Farm & Ranch: Marketing Demands Flexibility

Athletes who are stiff, tight and inflexible risk injuries. So do farmers and ranchers whose market strategies are stiff. And let’s face it, some producers are downright rigid in their approach to marketing.

That’s understandable because farmers and ranchers are a conservative lot. They’re most comfortable with things the way they’ve always been, doing things the way they’ve always been done. Unfortunately, that’s not always a good idea, on either the production or the marketing side of agriculture.

What I’m about to suggest will serve as a good test of a producer’s mental flexibility. Perhaps I’ve been hanging out too long with economists, but I’m going to just hint that sometimes producers might be better off if they capped their potential for profits instead of holding crops in hopes of better prices down the road.

“Whoa!,” you say, “I’m not making enough profit now.” Indeed, too many producers aren’t making any profit at all. There’s no disputing that, but economists still say that sometimes farmers would be better off if they didn’t try to maximize revenues.

Matthew Benson, a Washington State University graduate student in agricultural economics, wrote his master’s thesis on hedging white wheat futures. He says most farmers say, “The price is the price and I can’t do anything about it.” Benson answers, “But you can do something about it. You can say, ‘I’ll try to protect my revenues.’

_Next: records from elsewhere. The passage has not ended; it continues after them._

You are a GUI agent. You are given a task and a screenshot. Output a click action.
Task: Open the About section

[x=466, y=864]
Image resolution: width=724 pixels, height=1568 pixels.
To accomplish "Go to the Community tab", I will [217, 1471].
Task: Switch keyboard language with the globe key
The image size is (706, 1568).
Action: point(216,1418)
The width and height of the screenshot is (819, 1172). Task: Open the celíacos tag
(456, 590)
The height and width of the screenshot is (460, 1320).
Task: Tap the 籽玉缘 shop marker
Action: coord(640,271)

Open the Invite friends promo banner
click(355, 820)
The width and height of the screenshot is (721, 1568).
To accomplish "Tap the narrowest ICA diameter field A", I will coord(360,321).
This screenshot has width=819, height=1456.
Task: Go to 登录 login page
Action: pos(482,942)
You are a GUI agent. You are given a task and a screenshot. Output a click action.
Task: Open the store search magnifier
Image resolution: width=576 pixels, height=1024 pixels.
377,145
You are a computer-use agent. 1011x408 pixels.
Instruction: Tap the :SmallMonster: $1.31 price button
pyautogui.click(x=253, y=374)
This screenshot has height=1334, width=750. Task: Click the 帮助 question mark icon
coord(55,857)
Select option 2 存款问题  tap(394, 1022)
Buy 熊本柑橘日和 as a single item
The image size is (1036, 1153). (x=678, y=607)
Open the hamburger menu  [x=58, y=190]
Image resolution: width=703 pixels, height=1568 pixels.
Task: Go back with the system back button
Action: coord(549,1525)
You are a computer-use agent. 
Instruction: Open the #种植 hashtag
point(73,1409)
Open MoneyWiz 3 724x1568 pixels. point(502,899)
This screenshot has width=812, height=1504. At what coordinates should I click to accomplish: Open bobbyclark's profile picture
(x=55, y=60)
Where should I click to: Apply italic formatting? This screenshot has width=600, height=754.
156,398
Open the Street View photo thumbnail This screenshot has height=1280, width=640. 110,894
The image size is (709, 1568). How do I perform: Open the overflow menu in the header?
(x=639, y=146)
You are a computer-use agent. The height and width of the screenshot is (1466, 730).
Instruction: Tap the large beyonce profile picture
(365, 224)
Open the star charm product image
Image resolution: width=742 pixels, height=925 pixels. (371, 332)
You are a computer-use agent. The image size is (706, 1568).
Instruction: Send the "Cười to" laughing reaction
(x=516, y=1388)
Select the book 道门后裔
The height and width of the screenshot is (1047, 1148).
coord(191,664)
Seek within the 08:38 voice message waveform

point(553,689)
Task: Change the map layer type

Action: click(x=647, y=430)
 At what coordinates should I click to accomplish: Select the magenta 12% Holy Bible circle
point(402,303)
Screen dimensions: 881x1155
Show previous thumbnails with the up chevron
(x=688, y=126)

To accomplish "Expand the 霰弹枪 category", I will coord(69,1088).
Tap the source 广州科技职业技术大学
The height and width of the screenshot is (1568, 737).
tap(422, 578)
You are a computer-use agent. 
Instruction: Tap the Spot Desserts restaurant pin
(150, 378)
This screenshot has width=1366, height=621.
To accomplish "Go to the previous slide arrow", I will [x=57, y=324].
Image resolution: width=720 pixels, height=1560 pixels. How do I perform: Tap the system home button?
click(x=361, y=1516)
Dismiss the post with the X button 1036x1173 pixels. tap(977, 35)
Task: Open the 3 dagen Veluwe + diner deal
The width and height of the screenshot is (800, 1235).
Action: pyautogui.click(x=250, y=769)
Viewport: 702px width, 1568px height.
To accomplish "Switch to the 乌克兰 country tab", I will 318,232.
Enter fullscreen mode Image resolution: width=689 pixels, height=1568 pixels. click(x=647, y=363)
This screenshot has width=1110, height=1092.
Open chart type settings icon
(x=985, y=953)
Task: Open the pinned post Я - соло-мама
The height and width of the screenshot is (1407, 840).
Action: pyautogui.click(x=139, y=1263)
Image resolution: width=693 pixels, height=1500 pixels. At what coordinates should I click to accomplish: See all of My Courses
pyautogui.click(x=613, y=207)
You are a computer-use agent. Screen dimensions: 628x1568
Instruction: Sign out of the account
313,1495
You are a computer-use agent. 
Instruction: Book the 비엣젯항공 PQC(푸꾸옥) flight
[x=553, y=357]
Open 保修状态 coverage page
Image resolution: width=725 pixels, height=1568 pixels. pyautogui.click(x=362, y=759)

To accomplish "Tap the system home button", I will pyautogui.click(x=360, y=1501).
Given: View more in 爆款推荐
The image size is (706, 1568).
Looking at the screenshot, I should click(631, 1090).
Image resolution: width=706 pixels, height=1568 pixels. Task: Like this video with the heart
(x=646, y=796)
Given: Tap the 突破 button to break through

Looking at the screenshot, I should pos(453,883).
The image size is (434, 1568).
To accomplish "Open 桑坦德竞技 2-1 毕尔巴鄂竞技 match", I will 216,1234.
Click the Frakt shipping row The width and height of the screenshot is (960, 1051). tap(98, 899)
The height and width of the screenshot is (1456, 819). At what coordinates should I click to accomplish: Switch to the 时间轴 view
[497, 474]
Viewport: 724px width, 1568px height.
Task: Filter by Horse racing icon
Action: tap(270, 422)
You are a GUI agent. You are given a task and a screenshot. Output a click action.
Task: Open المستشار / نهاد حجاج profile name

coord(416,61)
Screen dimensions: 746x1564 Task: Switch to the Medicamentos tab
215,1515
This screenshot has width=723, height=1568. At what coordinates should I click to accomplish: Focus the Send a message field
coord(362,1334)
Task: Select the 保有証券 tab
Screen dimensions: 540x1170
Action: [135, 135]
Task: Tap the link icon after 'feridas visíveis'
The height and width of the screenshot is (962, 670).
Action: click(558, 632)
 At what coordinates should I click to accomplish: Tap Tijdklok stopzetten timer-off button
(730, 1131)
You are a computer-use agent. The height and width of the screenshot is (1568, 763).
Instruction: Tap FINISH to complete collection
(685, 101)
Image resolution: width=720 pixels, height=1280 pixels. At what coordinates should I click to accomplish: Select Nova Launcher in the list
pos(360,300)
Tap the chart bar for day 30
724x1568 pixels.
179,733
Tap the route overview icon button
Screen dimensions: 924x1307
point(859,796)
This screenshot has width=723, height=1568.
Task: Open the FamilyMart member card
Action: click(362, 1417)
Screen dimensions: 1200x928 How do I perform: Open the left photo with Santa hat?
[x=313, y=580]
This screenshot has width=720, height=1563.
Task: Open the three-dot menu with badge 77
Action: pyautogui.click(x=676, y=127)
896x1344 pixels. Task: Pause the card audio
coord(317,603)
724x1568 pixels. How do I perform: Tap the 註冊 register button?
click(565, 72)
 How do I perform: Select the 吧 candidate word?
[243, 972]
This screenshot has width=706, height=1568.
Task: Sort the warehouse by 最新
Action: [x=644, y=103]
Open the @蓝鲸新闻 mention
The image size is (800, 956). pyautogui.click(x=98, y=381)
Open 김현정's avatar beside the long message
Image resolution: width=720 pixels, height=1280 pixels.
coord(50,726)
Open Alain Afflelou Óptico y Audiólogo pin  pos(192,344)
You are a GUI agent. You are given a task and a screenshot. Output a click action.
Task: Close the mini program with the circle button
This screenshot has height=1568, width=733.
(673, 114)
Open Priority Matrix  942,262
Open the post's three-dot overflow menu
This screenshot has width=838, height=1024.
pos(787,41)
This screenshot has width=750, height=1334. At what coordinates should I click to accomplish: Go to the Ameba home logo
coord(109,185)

You do that by hedging, which is a mechanism by which producers trade some profit potential for reduced risk of losses if prices drop.

The concept is pretty old. In the 16th century there was a precursor of hedging in tulip bulbs in the market at Antwerp. The modern practice of hedging in agricultural commodities in America is a more recent invention.Futures contracts, the instrument for hedging, was devised by the Chicago Board of Trade in 1865.

In hedging, producers establish a profitable price that they would be willing to accept for their crop, then buy futures contracts at that price. This protects them from a drop in prices. On the other hand, if prices go up, producers don’t benefit from the increased profits; but they’ve still made a profit.

This, of course, is a just a kindergarten explanation of the concept. Hedging is a complex economic principle, one that goes against most producers’ basic instincts. If there is any prospect that prices will rise, producers are tempted to hold onto their crop, hoping for still higher prices.

Back in the 1970s when wheat prices threatened to reach $6 a bushel, some Palouse country wheat growers found themselves in a world of hurt as they held and held and held in hopes that prices would hit $6. Instead, prices fell precipitously.

Worst hurt were those who had bought land or expensive machinery on credit, based on expectations of high wheat prices only to have the bottom fall out of the market.

Just how good an idea is hedging, anyway?

Benson’s study covered five marketing seasons to determine how producers would fare financially if they hedged white wheat crops. “Over time, even if you hedged over 20 years, you will make less profit than someone who doesn’t,” Benson concluded.

But that’s good if hedging allows a producer to avoid a catastrophic loss from falling prices. “Although you may not become the richest guy on the block, you’ll still be on the block,” Benson says.

If there’s a time when hedging may not be good strategy, it’s when prices are very poor. “How much lower can price fall?,” Benson asks. If it can still fall, hedging makes sense, but if the risk of further declines is very small, this might be the time not to hedge.

Debt is a major reason to hedge. When growers buy a $200,000 tractor, a $300,000 combine, or buy land, they need to reduce their risk in the market place. Benson believes these circumstances argue strongly for a hedging strategy.

If you think hedging is worth taking a look at, Benson recommends a little education. “Like a lot of things in life, all it takes is a little effort,” he says.

You could take a correspondence course, attend class at a community college, or read a book or two. But be careful what books you read. Ask your broker or accountant for a recommendation.

You might start by exploring the Chicago Board of Trade site for basic information on how futures work.